### Text provided

....................

In the mid 1960s the real, hardcore, honest to goodness hippies were the ones you found up in San Francisco’s Haight-Ashbury and unless you very regularly commuted up to the Haight, being a hippy in the South Bay was something less extreme, less committed, less unconventional. To my awareness, the south bay hips were more like “weekend” hippies, working pretty normal “9 to 5” jobs Monday through Friday, or going to school, then dropping acid or smoking hash on Saturday and Sunday. Their hair wasn’t really that long and they would stuff their calico red headbands into their back pockets on Monday when they went back to their workday jobs. The “real” hips, up in City (San Francisco), lived an entire life style of hipness, 24/7, as they say now-a-days. They might panhandle for their “bread” (money) or they might own a head shop, selling hookahs and psychedelic rock and roll posters, but they’d never work for the “man,” the man being any one of the corporate “suits” that ran the straight world. The real hips would always have their psychedelic music playing on a record player, if they weren’t making it themselves. The south bay hips might spend eight hours a day listening to elevator music while they sat under fluorescent lights in a drafting room or stuffing electronic components into printed circuit boards.
I, personally, have no stomach for city living and I couldn’t spend more than one or two nights up in the Haight. I spent the bulk of my hip days on the ridge of the Peninsula just south of the City or in the San Lorenzo Valley sliding down off the Peninsula’s ridge and running down into Santa Cruz at the mouth of the San Lorenzo River. There was a good sprinkling of hips all up and down this stretch of redwood covered hills and canyons. These were the mountain hips, an entirely different sub-breed of hipness.
During what should have been my college days, every few months I’d trek off the mountains down to the San Jose State neighborhood and visit with my lifelong friends sticking it out in school. I can remember my fits of culture shock while having to sort out the new and complicated eight way stoplights at the intersections of the newly built expressways. I was never sure which light was pointed at me in my dinky little Volkswagen. I would get to the various apartments adjacent to the campus and make my presence known. I’d catch up with the gossip, kiss a few old girlfriends, make some music then return to the calmness and and natural order of the hills, with a big sigh of relief.
I liked to think of myself as more than one of the weekend hippies, even if I might not be the absolute real thing, after all, having not really spent much time in the Haight. Though I wasn’t a big time doper, like many hips, I never worked for the “man” in those days and my life style was pretty committed to hipness. I made leather clothes, hammered nails, chopped frames (worked in a frame shop), I did just about anything but sell dope to make a living and stay “under the radar,” the man’s radar. I lived OK and pretty honestly.
The one thing that is pretty hard to express without having been there, is that the one big reality in all these realms of the hip world, was that music, our music, was the soul of the whole thing. Our special music kept us all headed in the same direction and soothed all of our counter culture wounds. The music was everywhere and ever present. The music was the tangible fabric of the hip. If it wasn’t real in your ears, it was real in your head. If you couldn’t hear it in the stillness of the forest’s mists, you could see it in the filtered and tempered forest light. It was the poetry and the philosophy of the times. It was the binder that held the brotherhood together.
The music was so important that even the big, famous San Francisco bands of this era, would put on free shows in Golden Gate Park just to make sure that our community was getting its proper dose of the great music that was so very important to us. Even while they were making successful commercial albums, the Grateful Dead, Quicksilver Messenger Service, Jefferson Airplane and Big Brother and the Holding Company were yet providing free concerts to the hip people in San Francisco.

....................

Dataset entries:
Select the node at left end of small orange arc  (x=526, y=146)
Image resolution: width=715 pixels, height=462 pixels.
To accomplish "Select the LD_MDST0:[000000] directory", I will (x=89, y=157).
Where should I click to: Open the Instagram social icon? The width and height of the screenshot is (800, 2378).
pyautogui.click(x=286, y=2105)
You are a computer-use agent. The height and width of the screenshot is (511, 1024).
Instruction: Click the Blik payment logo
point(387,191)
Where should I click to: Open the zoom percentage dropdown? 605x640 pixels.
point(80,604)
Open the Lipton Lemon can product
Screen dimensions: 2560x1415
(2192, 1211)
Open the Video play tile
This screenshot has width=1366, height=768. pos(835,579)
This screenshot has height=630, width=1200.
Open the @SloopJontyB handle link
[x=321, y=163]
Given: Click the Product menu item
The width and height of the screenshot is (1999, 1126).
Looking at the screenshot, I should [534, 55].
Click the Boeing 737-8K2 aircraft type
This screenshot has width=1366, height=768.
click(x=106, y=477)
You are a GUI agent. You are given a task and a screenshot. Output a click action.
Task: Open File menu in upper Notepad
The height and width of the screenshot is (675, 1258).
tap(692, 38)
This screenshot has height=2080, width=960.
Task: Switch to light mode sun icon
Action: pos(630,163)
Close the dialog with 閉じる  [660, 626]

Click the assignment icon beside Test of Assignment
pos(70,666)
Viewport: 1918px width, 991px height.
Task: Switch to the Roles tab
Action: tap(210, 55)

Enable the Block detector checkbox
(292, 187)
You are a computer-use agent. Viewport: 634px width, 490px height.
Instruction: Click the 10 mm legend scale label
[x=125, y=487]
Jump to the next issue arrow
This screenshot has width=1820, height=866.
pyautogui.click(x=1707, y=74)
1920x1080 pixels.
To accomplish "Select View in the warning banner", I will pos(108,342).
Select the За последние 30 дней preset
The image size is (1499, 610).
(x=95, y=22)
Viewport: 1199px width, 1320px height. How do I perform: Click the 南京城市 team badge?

....................

### Set tasks
a. Which four San Francisco bands does the passage on 1960s hippies name as giving free concerts?
b. Retype the passage on 1960s hippies from "I, personally, have" up to and including "sub-breed of hipness.".
c. Extend the passage on 1960s hippies, picking up after its final sentence.
The rows play no part in what is asked here.

### Responses for each task
a. The Grateful Dead, Quicksilver Messenger Service, Jefferson Airplane, and Big Brother and the Holding Company.

b.
I, personally, have no stomach for city living and I couldn’t spend more than one or two nights up in the Haight. I spent the bulk of my hip days on the ridge of the Peninsula just south of the City or in the San Lorenzo Valley sliding down off the Peninsula’s ridge and running down into Santa Cruz at the mouth of the San Lorenzo River. There was a good sprinkling of hips all up and down this stretch of redwood covered hills and canyons. These were the mountain hips, an entirely different sub-breed of hipness.

c.
While a few attempts were made in the South Bay to duplicate the free concerts in the San Jose area, no one really got it right. We still had to go to the City to get our music, free or not. Then some San Jose promoter got it all wrong. While I was never privy to all of the actual facts, the way I understood it is that this promoter signed on some minor league bands and made the proper arrangements to hold a two day concert in San Jose State’s Spartan Stadium out on Alma and Seventh Streets. The big problem is that he was not of the altruistic hip persuasion, he was profit motivated. The promoter was going to charge the south bay’s hips to listen to their weekend music. I really don’t remember all the details of the uproar that developed but I do remember flat bed trucks running up and down the numbered streets around the campus with guys mounted on the beds of the trucks with bull horns demanding a boycott of this upcoming concert. The radio stations were supporting the promoter and a regular war of words started. While I was in the mountains for the first few fusillades of this tempest in a teapot, I finally descended into the campus environs to personally watch where all of this musical tumult was going to end up. I had just started spending time with the young lady who I would marry a few years later and, at this time, we were blindly and madly in love and we never wanted to part except that I didn’t want to move out of the mountains and she didn’t want to move out of her parent’s house in Monte Sereno. Was not this a truly adolescent dilemma?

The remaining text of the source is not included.